**Required action:** Your response should contain exactly the lines running from the one with "Given: Open Communities people icon" to the end of the data below, both included, and no pictures.

(Input for this task Opens)

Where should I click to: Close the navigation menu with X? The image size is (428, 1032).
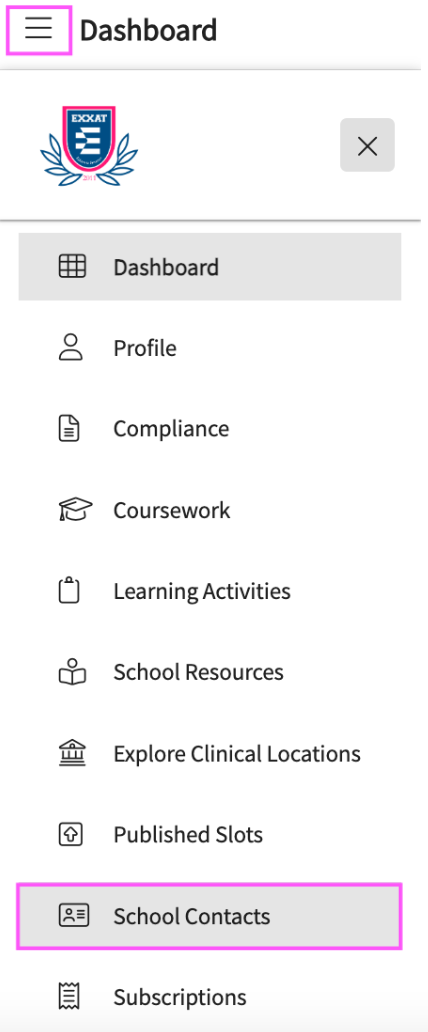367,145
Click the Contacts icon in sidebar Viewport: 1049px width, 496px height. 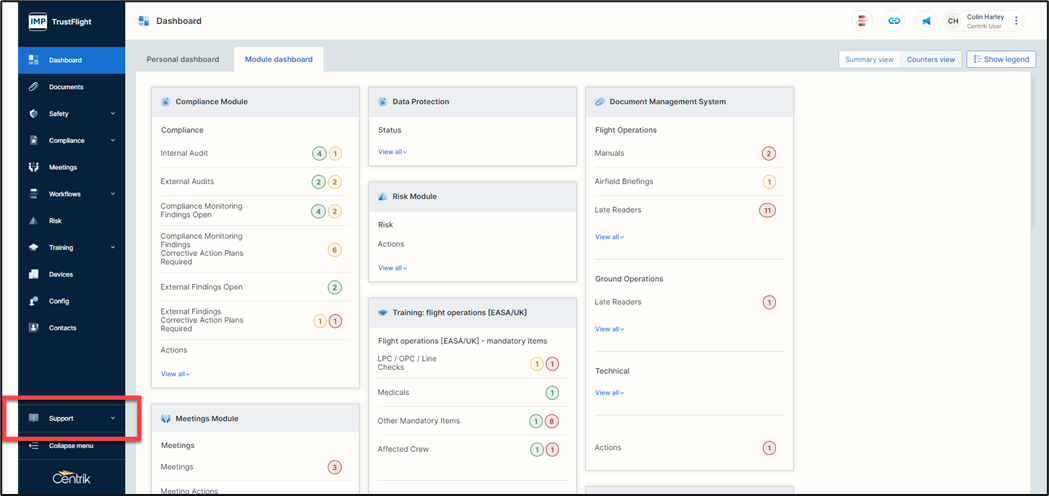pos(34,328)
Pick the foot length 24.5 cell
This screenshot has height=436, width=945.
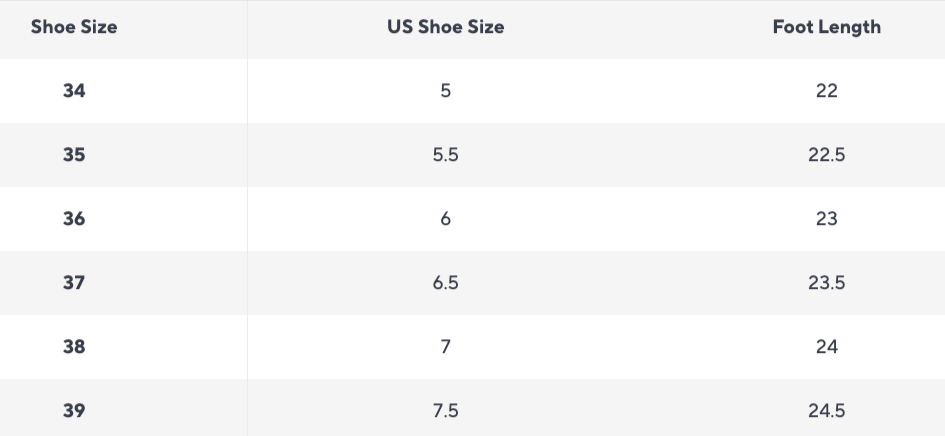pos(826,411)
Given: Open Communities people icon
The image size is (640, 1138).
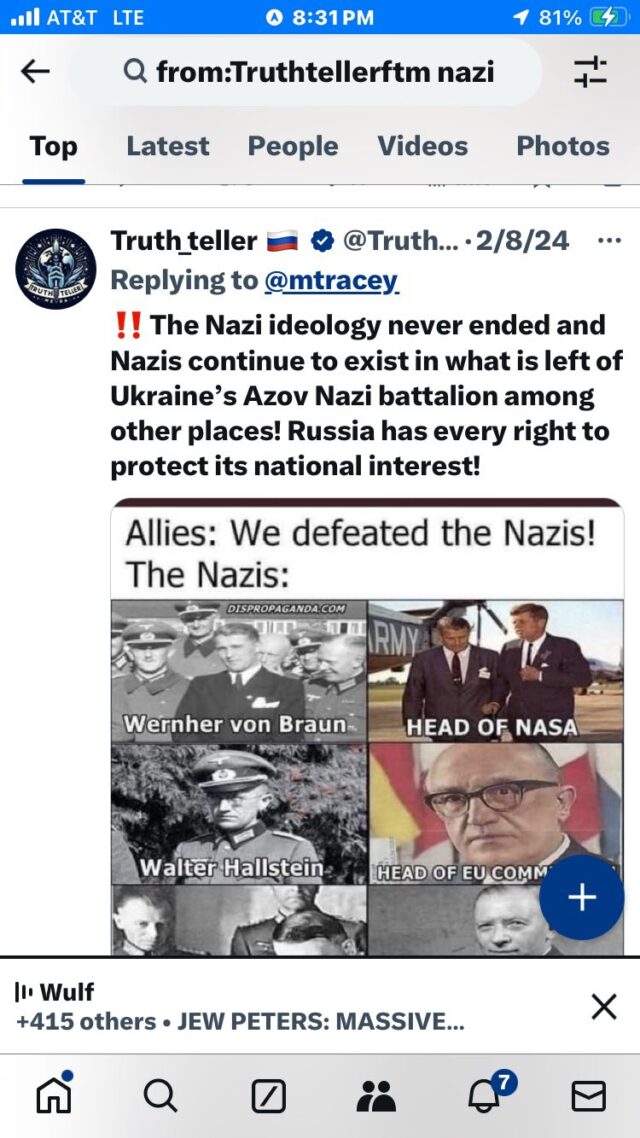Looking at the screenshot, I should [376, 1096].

(Input for this task Closes)

**Exercise solution:**
Given: Open Communities people icon
The image size is (640, 1138).
Looking at the screenshot, I should [376, 1096].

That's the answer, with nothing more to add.